● **Action item**: What do the lines from the top of the data through the line with "Given: Open the search function" say? Quote them exactly and include both ends.

........

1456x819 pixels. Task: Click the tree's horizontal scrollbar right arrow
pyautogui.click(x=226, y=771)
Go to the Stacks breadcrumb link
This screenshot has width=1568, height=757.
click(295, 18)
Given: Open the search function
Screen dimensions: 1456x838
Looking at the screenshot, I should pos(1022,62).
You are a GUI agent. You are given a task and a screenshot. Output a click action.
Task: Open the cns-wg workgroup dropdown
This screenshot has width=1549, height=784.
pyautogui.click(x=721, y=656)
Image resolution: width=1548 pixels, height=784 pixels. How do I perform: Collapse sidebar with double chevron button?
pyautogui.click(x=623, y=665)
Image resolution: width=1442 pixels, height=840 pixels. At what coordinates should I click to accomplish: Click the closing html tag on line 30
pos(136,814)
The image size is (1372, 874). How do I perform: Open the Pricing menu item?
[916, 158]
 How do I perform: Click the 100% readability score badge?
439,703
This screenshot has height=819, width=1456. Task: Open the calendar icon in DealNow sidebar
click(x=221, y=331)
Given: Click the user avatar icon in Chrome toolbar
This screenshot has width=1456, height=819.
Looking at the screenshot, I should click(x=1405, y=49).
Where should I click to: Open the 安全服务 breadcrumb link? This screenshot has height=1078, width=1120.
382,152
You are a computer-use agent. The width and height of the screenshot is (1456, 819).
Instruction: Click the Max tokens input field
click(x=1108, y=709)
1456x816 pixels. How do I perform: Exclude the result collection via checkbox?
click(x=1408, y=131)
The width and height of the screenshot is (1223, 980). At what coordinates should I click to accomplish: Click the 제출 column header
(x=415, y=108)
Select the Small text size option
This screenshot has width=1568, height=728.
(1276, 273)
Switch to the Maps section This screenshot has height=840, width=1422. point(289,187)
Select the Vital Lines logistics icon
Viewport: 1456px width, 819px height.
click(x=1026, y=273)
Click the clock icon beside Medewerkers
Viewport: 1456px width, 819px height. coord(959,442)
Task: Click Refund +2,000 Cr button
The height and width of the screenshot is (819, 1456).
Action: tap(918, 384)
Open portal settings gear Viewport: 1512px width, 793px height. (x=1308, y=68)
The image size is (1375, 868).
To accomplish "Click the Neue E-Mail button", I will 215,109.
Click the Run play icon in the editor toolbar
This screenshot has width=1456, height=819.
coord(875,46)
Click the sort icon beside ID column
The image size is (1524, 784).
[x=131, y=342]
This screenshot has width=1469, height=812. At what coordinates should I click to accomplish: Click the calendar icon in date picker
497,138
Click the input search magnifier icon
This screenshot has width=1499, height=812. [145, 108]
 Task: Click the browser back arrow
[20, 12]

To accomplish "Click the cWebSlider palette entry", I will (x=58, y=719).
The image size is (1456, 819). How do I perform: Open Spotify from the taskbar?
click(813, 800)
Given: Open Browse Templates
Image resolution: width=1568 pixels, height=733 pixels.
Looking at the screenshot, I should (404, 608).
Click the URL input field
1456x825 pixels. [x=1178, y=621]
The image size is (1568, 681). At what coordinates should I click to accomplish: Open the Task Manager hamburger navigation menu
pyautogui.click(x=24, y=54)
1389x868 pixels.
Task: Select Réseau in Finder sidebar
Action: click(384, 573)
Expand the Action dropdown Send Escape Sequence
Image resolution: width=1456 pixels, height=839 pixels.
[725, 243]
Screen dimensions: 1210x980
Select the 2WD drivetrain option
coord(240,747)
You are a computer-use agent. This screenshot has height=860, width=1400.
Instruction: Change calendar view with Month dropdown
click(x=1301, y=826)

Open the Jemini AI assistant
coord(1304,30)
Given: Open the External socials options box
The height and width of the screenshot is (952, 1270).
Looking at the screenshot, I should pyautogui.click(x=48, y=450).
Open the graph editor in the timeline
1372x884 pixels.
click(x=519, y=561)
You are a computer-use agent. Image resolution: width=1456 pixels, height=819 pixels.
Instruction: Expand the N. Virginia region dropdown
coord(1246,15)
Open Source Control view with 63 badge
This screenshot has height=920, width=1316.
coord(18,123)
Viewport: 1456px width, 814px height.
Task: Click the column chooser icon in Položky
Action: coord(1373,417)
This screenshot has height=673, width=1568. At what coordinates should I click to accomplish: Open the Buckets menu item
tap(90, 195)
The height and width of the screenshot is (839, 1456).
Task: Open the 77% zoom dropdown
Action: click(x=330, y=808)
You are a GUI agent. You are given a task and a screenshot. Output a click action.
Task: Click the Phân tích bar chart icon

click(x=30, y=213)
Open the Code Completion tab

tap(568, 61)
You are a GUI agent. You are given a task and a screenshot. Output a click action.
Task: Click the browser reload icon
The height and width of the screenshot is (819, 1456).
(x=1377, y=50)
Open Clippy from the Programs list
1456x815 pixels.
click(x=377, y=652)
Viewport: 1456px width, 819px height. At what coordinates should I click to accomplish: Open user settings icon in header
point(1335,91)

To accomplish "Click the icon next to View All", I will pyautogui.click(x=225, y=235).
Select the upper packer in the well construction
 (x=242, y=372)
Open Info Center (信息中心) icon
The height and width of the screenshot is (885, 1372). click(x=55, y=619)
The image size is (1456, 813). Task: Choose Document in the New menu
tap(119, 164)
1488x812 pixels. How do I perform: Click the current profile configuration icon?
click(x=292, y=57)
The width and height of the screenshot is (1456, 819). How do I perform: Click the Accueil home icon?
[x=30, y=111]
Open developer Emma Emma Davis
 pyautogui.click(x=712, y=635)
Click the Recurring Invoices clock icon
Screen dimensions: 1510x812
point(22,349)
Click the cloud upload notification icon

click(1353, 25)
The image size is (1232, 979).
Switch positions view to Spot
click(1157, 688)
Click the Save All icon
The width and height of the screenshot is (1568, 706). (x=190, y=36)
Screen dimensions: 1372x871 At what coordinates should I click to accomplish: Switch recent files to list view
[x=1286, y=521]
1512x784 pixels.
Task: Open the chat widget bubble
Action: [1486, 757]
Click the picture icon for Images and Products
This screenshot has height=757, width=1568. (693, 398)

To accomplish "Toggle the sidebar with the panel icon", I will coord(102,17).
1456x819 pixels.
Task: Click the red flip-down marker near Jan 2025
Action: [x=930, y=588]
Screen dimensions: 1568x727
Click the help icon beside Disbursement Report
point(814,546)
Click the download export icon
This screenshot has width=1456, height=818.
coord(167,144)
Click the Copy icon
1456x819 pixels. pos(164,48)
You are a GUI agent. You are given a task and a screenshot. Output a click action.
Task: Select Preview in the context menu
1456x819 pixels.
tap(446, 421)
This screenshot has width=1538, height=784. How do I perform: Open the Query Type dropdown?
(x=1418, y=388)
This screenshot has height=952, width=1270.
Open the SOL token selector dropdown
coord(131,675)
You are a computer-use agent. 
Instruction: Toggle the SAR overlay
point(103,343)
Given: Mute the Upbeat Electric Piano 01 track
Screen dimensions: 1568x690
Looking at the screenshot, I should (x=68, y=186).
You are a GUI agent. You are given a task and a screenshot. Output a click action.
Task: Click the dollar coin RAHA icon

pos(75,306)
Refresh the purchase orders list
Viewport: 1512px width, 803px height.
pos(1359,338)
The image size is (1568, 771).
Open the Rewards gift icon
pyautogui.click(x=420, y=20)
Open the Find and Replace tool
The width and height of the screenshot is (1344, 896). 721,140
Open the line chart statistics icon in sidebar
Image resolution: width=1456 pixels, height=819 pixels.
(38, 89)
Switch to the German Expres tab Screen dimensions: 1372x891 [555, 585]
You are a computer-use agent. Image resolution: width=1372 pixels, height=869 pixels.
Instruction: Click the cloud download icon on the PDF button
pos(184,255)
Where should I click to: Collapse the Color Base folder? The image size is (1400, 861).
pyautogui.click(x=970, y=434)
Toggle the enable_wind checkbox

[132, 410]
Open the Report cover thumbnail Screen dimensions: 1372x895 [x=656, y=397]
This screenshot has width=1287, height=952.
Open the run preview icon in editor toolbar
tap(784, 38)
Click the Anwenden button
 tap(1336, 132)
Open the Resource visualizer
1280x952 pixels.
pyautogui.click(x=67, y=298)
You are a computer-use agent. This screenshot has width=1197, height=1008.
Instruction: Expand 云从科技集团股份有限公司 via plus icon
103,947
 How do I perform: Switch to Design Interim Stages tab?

........

● **Your response**:
1456x819 pixels. Task: Click the tree's horizontal scrollbar right arrow
pyautogui.click(x=226, y=771)
Go to the Stacks breadcrumb link
This screenshot has width=1568, height=757.
click(295, 18)
Given: Open the search function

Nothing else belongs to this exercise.